Dans le Tarn, tout agriculteur qui s'installe en société doit suivre une formation aux relations humaines. C'est donc le cas des nouveaux Gaec entre époux autorisés depuis 2011. Virginie Rousselin est formatrice en relations humaines et animatrice à l'Atag, Association tarnaise pour l'agriculture de groupe. « Former une société n'est jamais banal. Cela ne va pas de soi de travailler ensemble. Y compris en couple. Les conseillers ne sont pas toujours à l'aise dans cette configuration. Mais il n'est pas question de regarder par le trou de la serrure. Les échanges concernent la vie professionnelle, prévient-elle. Auprès des couples d'exploitants, nous insistons sur le statut matrimonial choisi, sur le partage du résultat. Nous faisons témoigner des couples déjà installés. Certains ont séparé vie professionnelle et vie familiale. Ils scindent le temps et l'espace : pas de discussion sur la ferme lors des repas, pas question que les papiers du Gaec traînent sur la table de la cuisine, les stagiaires ne partagent pas systématiquement les repas familiaux. D'autres font tout l'inverse : ils se sont installés pour partager le plus possible métier et vie de famille. Il faut juste que la réflexion ait lieu pour ouvrir le champ des possibles. Il y a le projet de l'exploitation mais aussi celui de chaque individu. Et un couple, ce sont deux individus. »
DIRE LES CHOSES
Virginie Rousselin conseille de discuter en couple en cas de recherche d'associés, même si l'épouse n'est pas présente sur l'entreprise : « L'arrivée d'une nouvelle personne remet en cause la place de chacun sur l'exploitation mais aussi dans l'entourage. Les décisions et les choix de l'entreprise influent sur la vie du couple. Donc mieux vaut en parler. Lors d'une réunion préalable organisée avec son époux, une de nos adhérents a réalisé qu'elle souhaitait participer davantage à l'activité de l'exploitation. Au lieu d'un associé, ils ont recruté une aide à domicile. » Les statistiques démontrent l'implication des conjointes dans les exploitations (voir le tableau ci-dessus). On dit souvent qu'elles s'intéressent de moins en moins à l'agriculture, or la moitié d'entre elles (148 000) participent aux travaux. Il se dit aussi que celles qui restent prennent un statut. Pourtant 76 000 n'ont pas opté pour un des trois statuts possibles. Il est vrai que les trois quarts de ces « sans-statut agricole » consacrent moins de la moitié de leur temps à l'exploitation. Sans doute leur autre activité professionnelle leur fournit-elle ce sésame ? Il reste 12 000 femmes sans statut, qui travaillent plus qu'un mi-temps avec leur conjoint.
TROUVER SA JUSTE PLACE
Virginie Rousselin, agréée auprès de Gaec et société, intervient auprès de groupes. Elle est formelle : « Quelles que soient les conditions, lorsqu'un couple travaille sur l'exploitation, le statut social doit être explicité et en harmonie avec la véritable place de chacun. Y a-t-il reconnaissance des apports de chaque conjoint ? Qui possède quoi ? Qui fait quoi ? Qui gagne quoi ? Chacun doit trouver sa juste place, reconnue et rémunérée. En formation, j'entends trop souvent les concubins, les conjoints collaborateurs se plaindre de « n'être rien ». Et, juridiquement, on ne peut pas toujours leur donner tort. » Selon la conseillère, les jeunes couples en particulier, pris par leurs projets, ne se posent pas ces questions capitales pour leur avenir. Par méconnaissance, insouciance, parfois par négligence. « Cela se paye cher s'il y a séparation du couple ou fin de l'exploitation. »

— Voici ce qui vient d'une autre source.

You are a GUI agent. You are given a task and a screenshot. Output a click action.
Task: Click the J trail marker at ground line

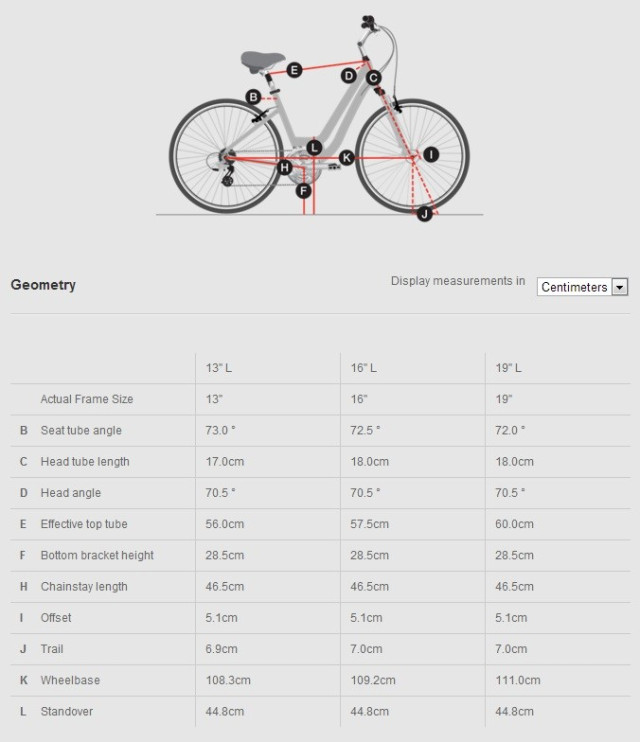[x=424, y=213]
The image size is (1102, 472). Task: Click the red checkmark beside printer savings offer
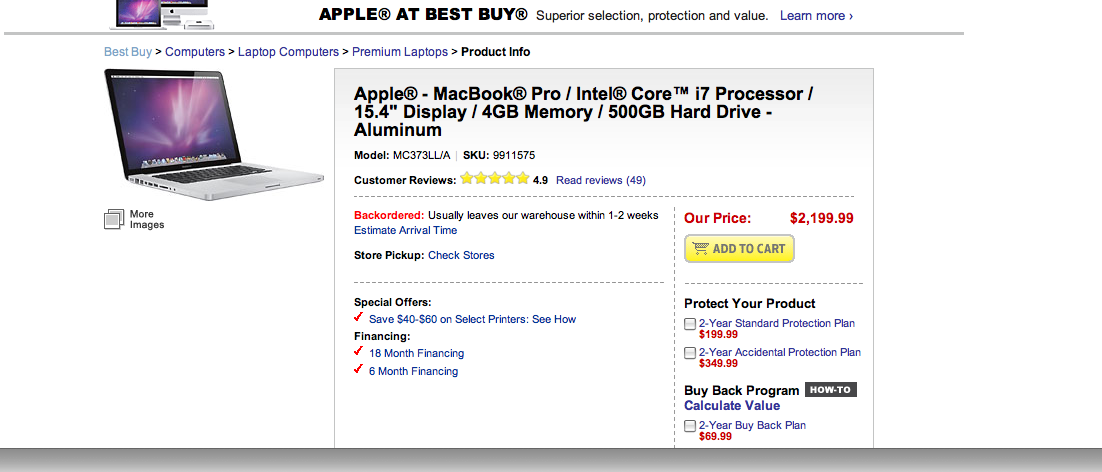coord(358,317)
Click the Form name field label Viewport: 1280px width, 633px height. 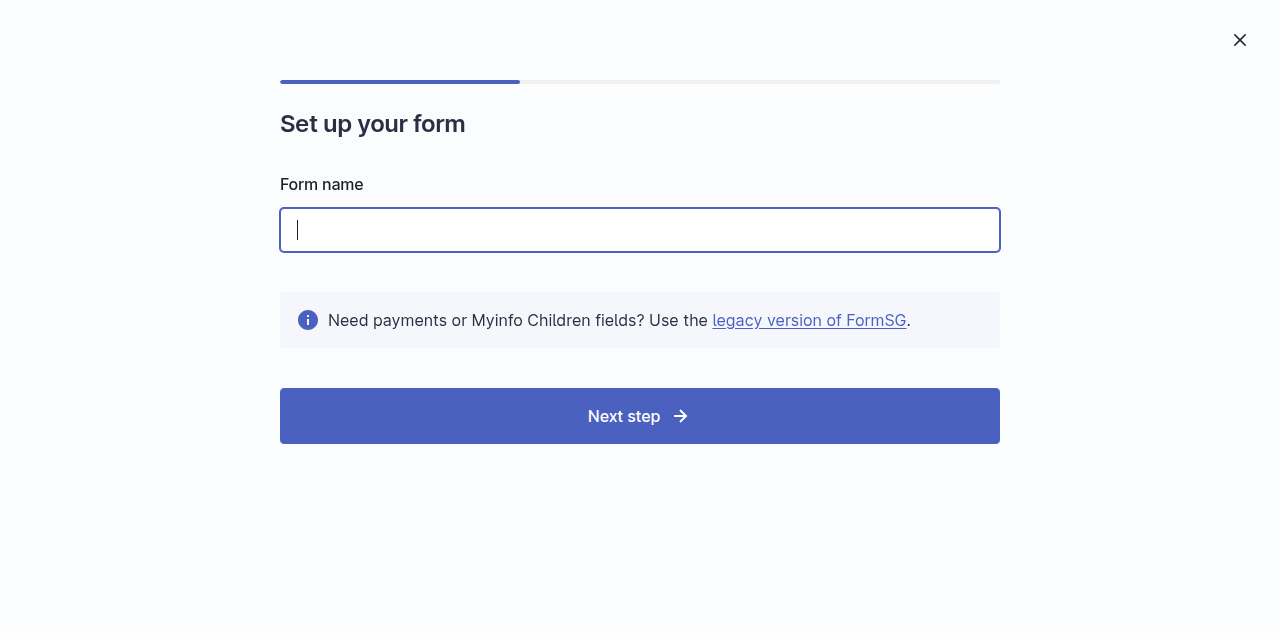tap(322, 184)
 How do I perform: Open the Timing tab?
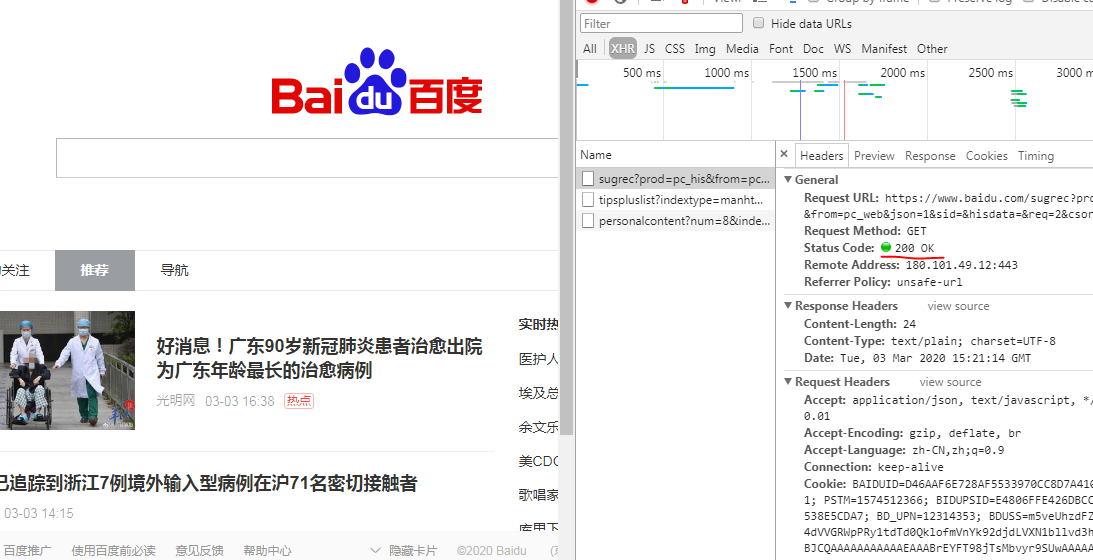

Elle rencontre aussi des couples qui la sollicitent lorsque les enfants quittent la maison familiale ou qu'un conjoint désire revenir travailler sur l'exploitation. « Nous prévoyons toujours une rencontre individuelle qui les déroute parfois. Ils nous disent « ma femme et moi, c'est pareil ». Je retrace d'abord le chemin parcouru. Ce qui compte, c'est la contribution de chacun, les zones de satisfaction et d'insatisfaction. Nous travaillons sur leurs envies, la cohésion de leur projet commun, avec leur projet individuel, l'autonomie qu'ils s'accordent, la reconnaissance à travers les statuts social, matrimonial, la place que chacun occupe et celle qu'il voudrait occuper. Nous les aidons à identifier les sources de conflit avec ces entretiens collectifs et individuels. » Avec une limite : lorsque les conseillers détectent un problème essentiellement conjugal, ils les réorientent vers d'autres consultants.